The Avengers sibuk. 
Parahnya;
They don't exist.

Daripada kita terus terjebak dalam paradoks sebab akibat itu, i offer you something good. 

Dimulai dari Blocking Language. (Konsep temuan saya sendiri)

BLOCKING LANGUAGE / Block-ing Lang-uage / bahasa tubuh, bahasa verbal, isyarat, atau ekspresi tidak langsung dari manusia yang ditunjukkan untuk tidak menerima keberadaan dan atau keadaan dari seseorang atau sesuatu.

Contoh :
Ada orang baru yang masuk ke dalam old circle kalian. Orang yang benar-benar baru dan tidak mengenal satu pun dari kalian. And the magic show begins, sadar atau tidak, bahasa tubuh kalian akan dengan reflek menggambarkan rasa ingin mendominasi ruangan dan bersikap kurang welcome.

Sikap tersebut antara lain :

  • memperhatikan dari atas sampai bawah 
  • arah kaki atau paha saat duduk berpaling dari orang tersebut 
  • tubuh membelakangi atau memunggungi 
  • wajah berpaling atau sering disebut buang muka 
  • mata berpaling atau tetap melihat tapi hanya dari sudut mata 
  • kedua tangan terlipat, bersiap defense atau tertutup untuk orang baru 
  • topik obrolan dipilih sedemikian rupa jauh dari yang dimengerti orang tersebut 
  • seketika bahasa yang dipilih berubah, bisa bahasa asing atau daerah 
  • tiba-tiba membicarakan betapa akrabnya dan enjoynya suasana mereka dulu 
  • tiba-tiba membicarakan kode-kode yang hanya mereka yang mengerti 
  • seketika memperlihatkan keakraban orang-orang lama, semacam show off mereka kompak, dll 
  • tidak tertarik melihat ke arah orang baru 
  • tidak tertarik untuk membuat kontak dengan orang baru 

Kemudian dari semua poin di atas, sebuah situasi tidak bisa dikatakan blocking language jika hanya terjadi pada satu atau dua poin saja, tapi harus terjadi semua atau hampir semua. Jika sebuah situasi itu terjadi (dan saya yakin sering sekali terjadi), pelaku-pelakunya biasanya tidak sadar bahwa hal itu bisa "berpotensi" membawa dampak buruk oleh penerimanya.

Jadi jelas di sini,
ada pelaku,
dan ada penerima.

Pelaku adalah orang yang melakukan blocking language, dan penerima adalah korban blocking language

Lantas, apa dampak buruk yang ditimbulkan oleh blocking language?
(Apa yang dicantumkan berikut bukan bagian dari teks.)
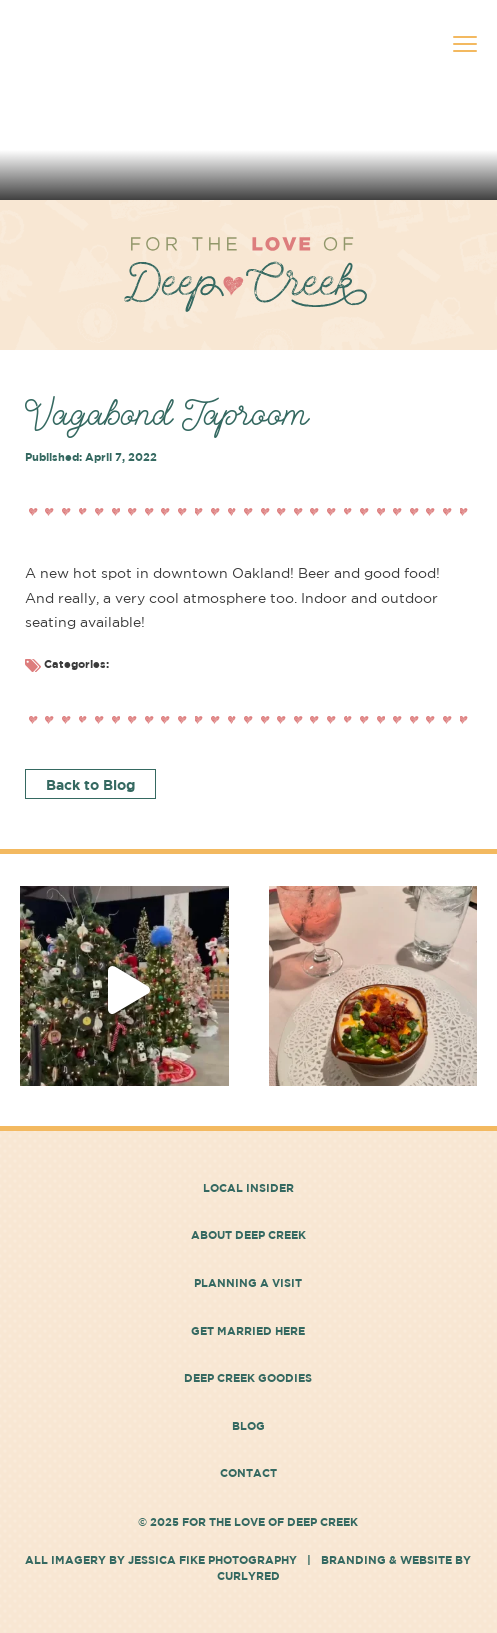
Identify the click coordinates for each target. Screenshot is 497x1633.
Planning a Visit (248, 1282)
Sikap blocking seperti ini tentu saja bisa membuat kepercayaan diri seseorang yang tadinya seratus persen drop menjadi nol. Membuat seseorang merasa tidak diterima dan kehilangan motivasi sehingga berpikir bahwa apa yang dikerjakannya sia-sia. Blocking language juga berperan besar menggagalkan atau mematahkan first impress seseorang bahkan sebelum orang itu memulai. Parahnya lagi, semua akibat itu bisa berujung ke suicidal thought karena si penerima tidak sanggup menerima berbagai ignorance yang ada.

Blocking language; itu berbahaya.
I mean, seriously. blocking language itu adalah starter pack dari bully dan hatred.

Bully dan kebencian itu adalah PRODUK.
Produk yang dihasilkan dari blocking language sebagai awalannya.
Dan awalan itu seharusnya bisa dicegah.
DICEGAH DAN DIHENTIKAN.

Now talking about The Avengers are busy, why don't we become one of them?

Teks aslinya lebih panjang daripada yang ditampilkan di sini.